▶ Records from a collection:
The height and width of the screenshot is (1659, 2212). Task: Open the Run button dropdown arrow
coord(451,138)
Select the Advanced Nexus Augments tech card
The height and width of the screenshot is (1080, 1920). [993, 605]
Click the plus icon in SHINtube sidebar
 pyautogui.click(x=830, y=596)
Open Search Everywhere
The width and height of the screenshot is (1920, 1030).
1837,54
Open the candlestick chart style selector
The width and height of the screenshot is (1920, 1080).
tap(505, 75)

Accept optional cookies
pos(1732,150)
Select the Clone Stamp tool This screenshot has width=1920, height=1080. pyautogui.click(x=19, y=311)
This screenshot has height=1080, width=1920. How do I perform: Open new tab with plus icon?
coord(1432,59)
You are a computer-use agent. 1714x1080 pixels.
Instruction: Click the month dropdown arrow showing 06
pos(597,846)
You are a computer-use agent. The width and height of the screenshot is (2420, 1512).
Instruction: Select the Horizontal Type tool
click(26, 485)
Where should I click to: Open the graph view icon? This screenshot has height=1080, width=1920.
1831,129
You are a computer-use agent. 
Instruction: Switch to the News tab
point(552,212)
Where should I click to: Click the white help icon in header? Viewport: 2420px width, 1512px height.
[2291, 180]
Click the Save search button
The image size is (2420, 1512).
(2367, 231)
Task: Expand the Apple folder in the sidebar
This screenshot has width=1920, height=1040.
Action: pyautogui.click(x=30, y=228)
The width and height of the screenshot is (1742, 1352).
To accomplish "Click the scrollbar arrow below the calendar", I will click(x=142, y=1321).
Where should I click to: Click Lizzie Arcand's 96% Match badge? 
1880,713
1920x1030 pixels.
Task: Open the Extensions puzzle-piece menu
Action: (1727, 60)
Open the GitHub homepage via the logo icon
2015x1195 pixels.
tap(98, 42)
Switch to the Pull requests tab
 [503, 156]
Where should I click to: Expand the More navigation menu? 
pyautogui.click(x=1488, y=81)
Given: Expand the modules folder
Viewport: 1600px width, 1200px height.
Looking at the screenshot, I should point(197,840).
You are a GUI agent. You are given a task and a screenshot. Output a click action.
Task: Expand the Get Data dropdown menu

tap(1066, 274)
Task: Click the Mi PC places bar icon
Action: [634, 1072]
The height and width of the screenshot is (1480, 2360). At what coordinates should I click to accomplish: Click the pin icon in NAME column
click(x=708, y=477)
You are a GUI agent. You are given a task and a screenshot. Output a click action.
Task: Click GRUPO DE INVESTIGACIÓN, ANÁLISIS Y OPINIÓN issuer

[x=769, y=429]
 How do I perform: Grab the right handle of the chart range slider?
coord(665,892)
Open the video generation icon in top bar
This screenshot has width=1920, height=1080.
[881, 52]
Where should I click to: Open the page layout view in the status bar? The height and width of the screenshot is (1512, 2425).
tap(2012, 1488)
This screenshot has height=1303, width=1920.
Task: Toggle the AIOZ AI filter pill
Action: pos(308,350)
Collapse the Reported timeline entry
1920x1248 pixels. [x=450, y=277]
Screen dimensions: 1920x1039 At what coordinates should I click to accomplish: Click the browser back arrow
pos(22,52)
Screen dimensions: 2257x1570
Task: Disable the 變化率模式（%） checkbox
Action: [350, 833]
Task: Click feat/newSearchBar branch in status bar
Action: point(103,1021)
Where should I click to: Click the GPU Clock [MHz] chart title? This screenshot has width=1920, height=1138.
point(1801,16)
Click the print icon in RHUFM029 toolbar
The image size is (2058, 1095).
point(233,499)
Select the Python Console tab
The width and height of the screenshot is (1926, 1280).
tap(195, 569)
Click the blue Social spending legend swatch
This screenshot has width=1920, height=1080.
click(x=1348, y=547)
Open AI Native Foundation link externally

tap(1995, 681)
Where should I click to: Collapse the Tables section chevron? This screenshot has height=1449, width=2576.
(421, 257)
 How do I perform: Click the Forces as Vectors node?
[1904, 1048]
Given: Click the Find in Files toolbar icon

▶ What to work on: Between the first line of the entries above and the line with "Select the Clone", both included, copy every line exactly and nothing outside that range.

▶ Problem solution:
The height and width of the screenshot is (1659, 2212). Task: Open the Run button dropdown arrow
coord(451,138)
Select the Advanced Nexus Augments tech card
The height and width of the screenshot is (1080, 1920). [993, 605]
Click the plus icon in SHINtube sidebar
 pyautogui.click(x=830, y=596)
Open Search Everywhere
The width and height of the screenshot is (1920, 1030).
1837,54
Open the candlestick chart style selector
The width and height of the screenshot is (1920, 1080).
tap(505, 75)

Accept optional cookies
pos(1732,150)
Select the Clone Stamp tool This screenshot has width=1920, height=1080. pyautogui.click(x=19, y=311)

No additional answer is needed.